MIND-PRINT SECURITY: EEG-BASED BIOMETRIC AUTHENTICATION FOR CRITICAL INFRASTRUCTURE PROTECTION

Abstract

Critical infrastructure security requires highly developed authentication tools that shield against advanced cyber and physical attacks. Traditional approaches like passwords, access cards, and even more sophisticated things like fingerprints and iris scans are subject to theft, spoofing, or coercion. This paper examines the application of the electroencephalogram (EEG) signal as one of the biometric modalities in ultra-secure authentication in power systems, such as control rooms, substation, or SCADA systems. EEG patterns are non-visible, non-reproducible, and generated internally, making them more secure in high-risk environments. The M3CV EEG dataset was used to develop and test a cognitive-activity-based authentication scheme to generate a unique neural response during mental arithmetic and visual monitoring tasks.

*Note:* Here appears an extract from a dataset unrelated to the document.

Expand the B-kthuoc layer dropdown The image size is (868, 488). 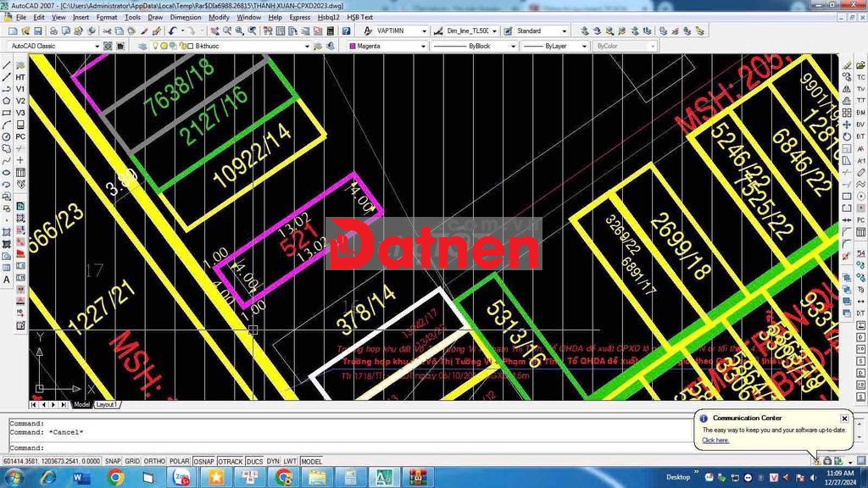pos(307,47)
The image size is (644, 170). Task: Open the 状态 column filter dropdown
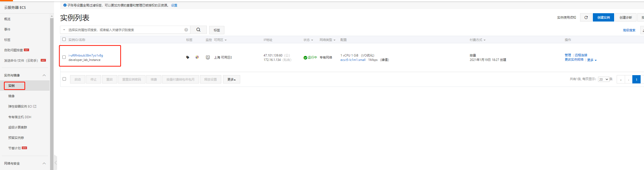tap(308, 40)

The signal was pre-processed using bandpass filtering, artefact elimination, and normalisation, and feature extraction was performed across the time, spectrogram, and time-frequency spectrogram dimensions. Both conventional machine learning (SVM, Random Forest, kNN) and deep models (CNN, LSTM) were evaluated. The findings reveal that deep learning-based models have a significantly higher performance than classical ones, and in particular, LSTM demonstrated an accuracy of 96 % and an Equal Error Rate (EER) of 0.035. Robustness studies supported these findings, showing that EEG authentication resists session-to-session consistency and anxiety-related variability. The results confirm the EEG biometrics' competitive claim to be a next-generation access security tool, commensurate with power protection schemes like IEC 61850 and NERC CIP. SCADA security architecture solution, incorporating EEG-based authentication, can grant resilience to any critical infrastructure against insider threats and sophisticated spoofing attacks.